Impartial history will accord the South honor, genius, skill, bravery and endurance, under adverse conditions, unexampled; victories many, against great odds. Truthfully has it been said of the Confederacy:
"No nation rose so white and fair,
Or fell so pure of crime"—
While to the North will be accorded success through unlimited resources and vastly superior numbers, together with dishonor and shame for cruelty, revengefulness and wanton destruction of private property, unequaled in modern history.
CHAPTER XXII
Lee's Surrender—Lincoln's Assassination—Out
of Prison and at Home
Prison life at Fort Delaware had not improved any during the absence of the 600; the same bad, scanty rations were still served, with no surcease of the tedious, weary hours. When General Lee surrendered at Appomattox on the 9th of April, 1865, the prisoners were very much depressed, and almost the last hope of the establishment of the independence of the South vanished. A meeting of the Virginia officers was held to consult as to what was best to be done. Gen. Jos. E. Johnston was still in the field with an army in North Carolina, and Gen. Kirby Smith, commanding the Trans-Mississippi Department, was in Texas with a few thousand men. Whether we would abandon all hope and get out of prison as soon as possible by taking the oath of allegiance to the United States Government, which was offered, or await future events, were the questions discussed. Several speeches were made. Among the speakers I remember Capt. Jas. Bumgardner, of Staunton; Capt. H. Clay Dickerson, of Bedford, and Capt. Don P. Halsey, of Lynchburg. Captain Halsey closed his speech by submitting a motion: "That the meeting take no action at present," which motion I seconded, and it was carried unanimously. We were not yet ready to surrender to what seemed to be the inevitable. General Johnston was still standing before the enemy with his tattered, battered, and shattered battalions, and we considered our unqualified allegiance was still due to the Confederacy while he thus stood. The remaining days of April were anxious and exciting ones.
LINCOLN'S ASSASSINATION
When the news of the assassination of Lincoln, which occurred on the night of the 14th of April, 1865, reached Fort Delaware the next morning, there was great excitement among the Yankee guards and prisoners also. The Yankee soldiers looked mad and vindictive, and the guards were doubled. Visions of retaliatory measures—banishment to Dry Tortugas, or worse—rose up before the Confederate officers. If retaliation was resorted to, no one knew how many Southern lives it would take to appease the wrath and vengeance of the North. If lots were cast for the victims, no one knew who would draw the black ballots. While all were discussing these questions in all seriousness, Peter Akers, the wit of the prison, broke the tension with the remark, "It was hard on old Abe to go through the war and then get bushwhacked in a theater."

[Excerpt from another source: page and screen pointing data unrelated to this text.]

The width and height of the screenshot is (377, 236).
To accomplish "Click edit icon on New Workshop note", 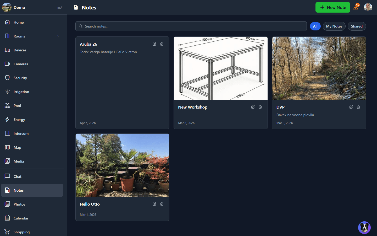I will [x=253, y=107].
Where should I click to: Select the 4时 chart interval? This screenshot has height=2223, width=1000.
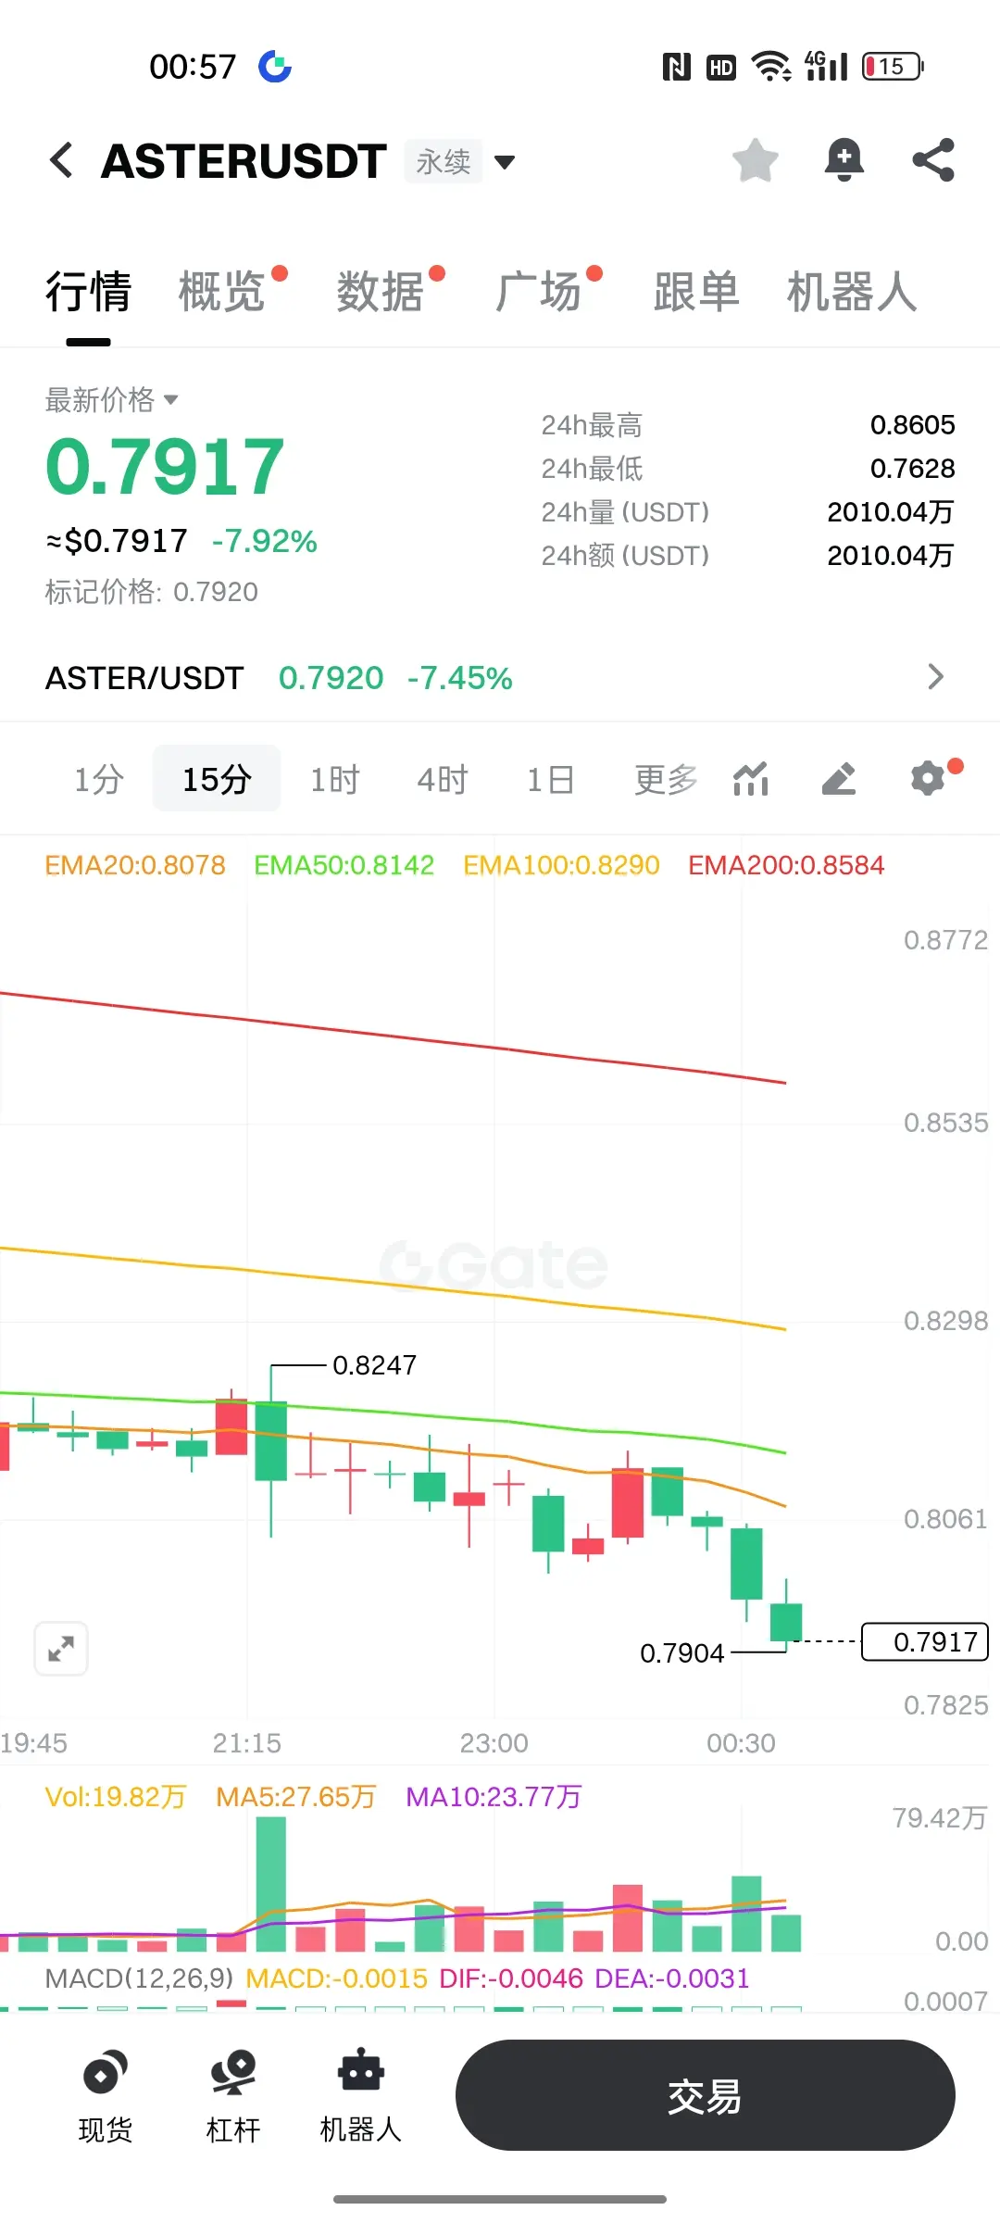coord(443,780)
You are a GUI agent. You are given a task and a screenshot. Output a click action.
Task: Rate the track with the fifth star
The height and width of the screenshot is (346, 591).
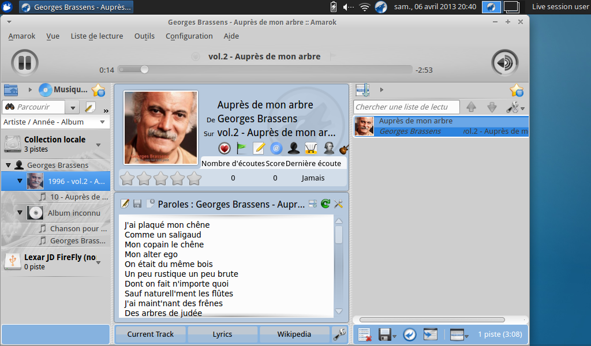tap(194, 178)
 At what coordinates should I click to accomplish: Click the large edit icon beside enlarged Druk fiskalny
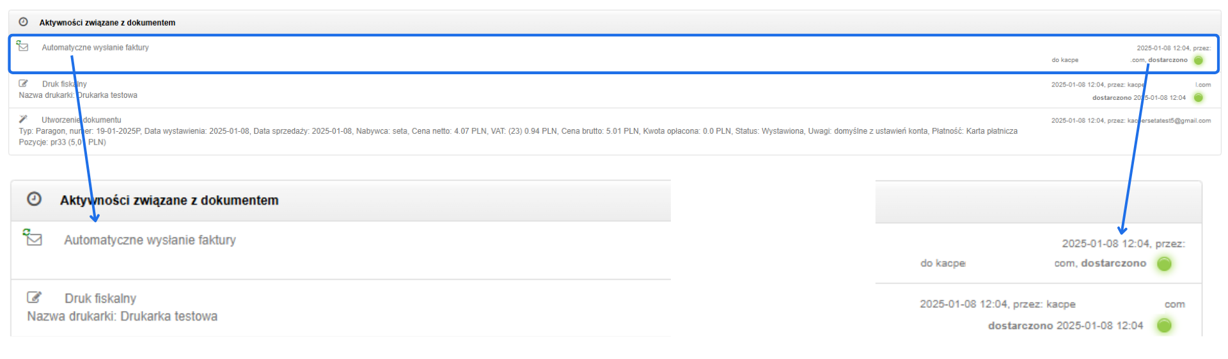click(x=34, y=298)
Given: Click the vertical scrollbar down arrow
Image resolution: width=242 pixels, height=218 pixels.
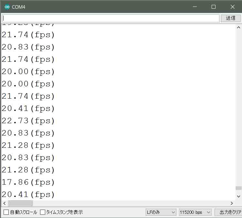Looking at the screenshot, I should coord(238,196).
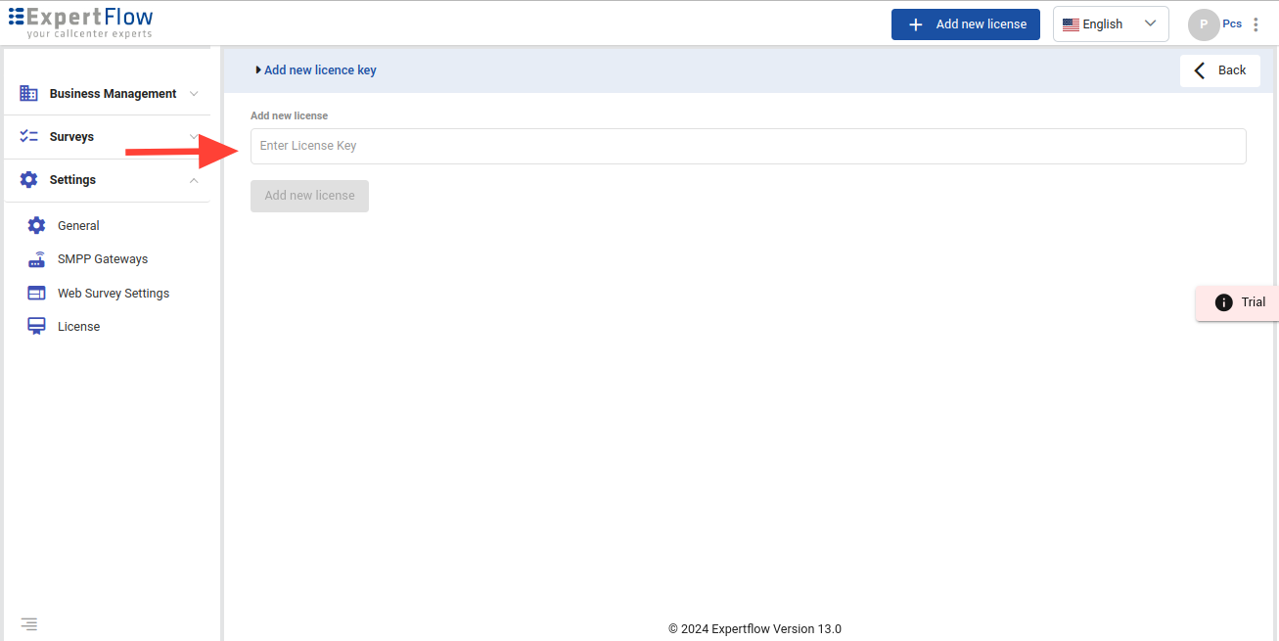Click the greyed Add new license submit button
This screenshot has height=641, width=1279.
tap(309, 196)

The Yankees almost moved heaven and earth to implicate the Confederate authorities in the assassination of Lincoln, but failed most signally. No doubt, they would have given worlds, if at their command, if President Jeff Davis and other leaders could have been connected with the plot and crime. As is well known, Boothe, the assassin, was shot dead in the attempt to capture him, and that a man named Harold, who was with Boothe when killed: Payne, who the same night attempted to assassinate Secretary of State, Wm. H. Seward, and Mrs. Surratt—were hung, the latter in all probability innocent of any crime; there was no evidence to connect her with the assassination or the plot. Some of the assassins boarded at her house and her son fled.